Class of 2018
Mary McGee was among the first women to race motorcycles in motocross and road racing events in the United States—and she did it well, earning accolades across decades.
The Gardnerville, Nev., resident was introduced to auto racing by her husband, Don, in the 1950s. Two wheels soon followed, though. McGee learned to ride motorcycles in 1957 on a 200cc Triumph Tiger Cub she bought from a friend, and later she took up motorcycle road racing to try to improve her car racing skills.
She did that, with the American Federation of Motorcyclists, a regional road racing organization, and then transitioned into a dirt rider in 1963.
McGee started her off-road career by riding a 250cc 1962 Honda Scrambler in an AMA District 37 enduro. She started riding Baja events in 1967 and, in 1975, McGee rode the Baja 500 solo.
Also during the 1970s, McGee worked for Motorcyclist magazine and joined editors Jody Nichols, Brad Zimmerman and Rich Cox for a 24-hour road race in Las Vegas, in which the team changed riders every hour on a 650cc Suzuki.
Although McGee stopped competing for health reasons, she rediscovered the sport in 2011, when she began competing on vintage motorcycles.
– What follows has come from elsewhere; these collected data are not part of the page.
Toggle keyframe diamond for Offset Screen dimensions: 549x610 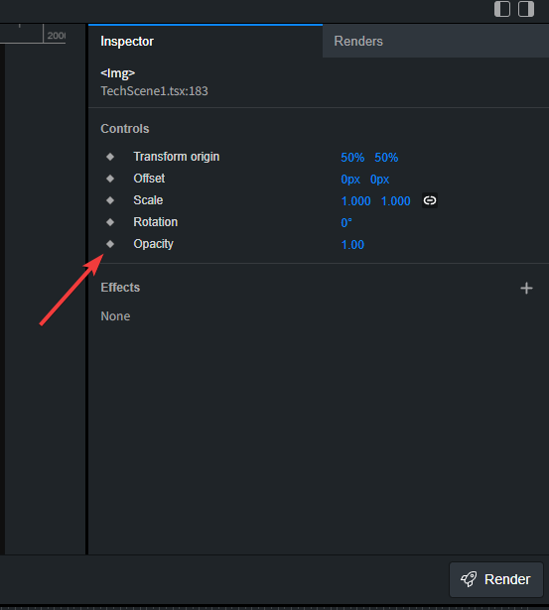click(x=110, y=179)
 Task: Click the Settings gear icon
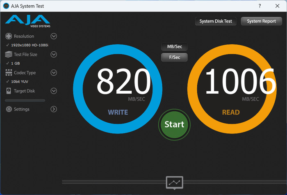pyautogui.click(x=9, y=109)
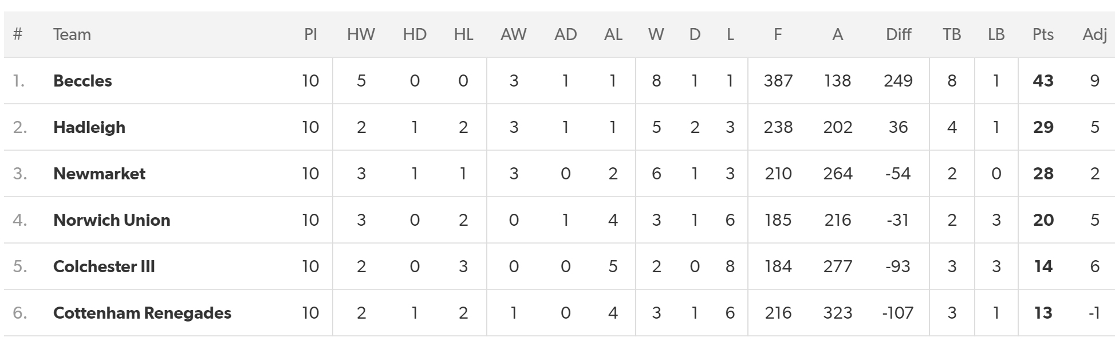Screen dimensions: 1115x345
Task: Click the Team column header
Action: point(72,34)
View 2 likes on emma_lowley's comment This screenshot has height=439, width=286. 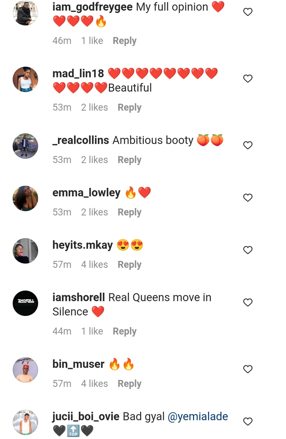pos(95,212)
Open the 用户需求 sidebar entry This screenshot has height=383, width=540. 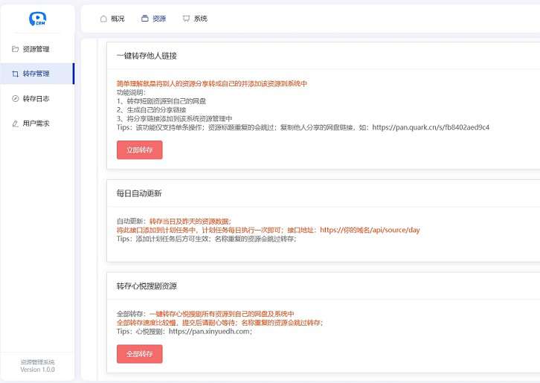(x=36, y=123)
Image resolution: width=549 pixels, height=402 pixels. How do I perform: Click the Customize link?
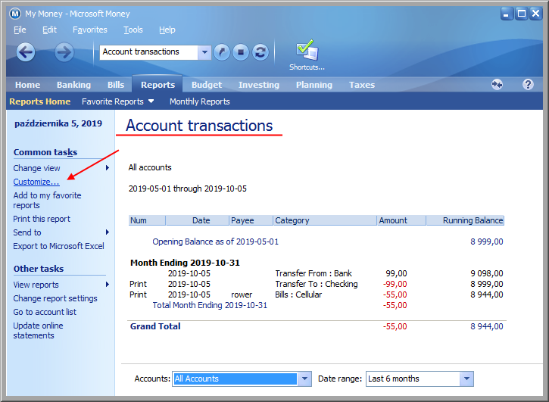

She also rode recreationally, enjoying her last trail ride in 2017.
Throughout her adult life, McGee has served as an ambassador for motorcycling, whether through her example as a pioneering female competitor or through her speaking engagements and social media posts that encourage people—and especially women—to try motorcycling and competitive riding.
“I’m hoping I’m not only an ambassador to the sport, but an inspiration to women who are riding,” McGee said. “I would like to see more women—and more younger women—get involved.”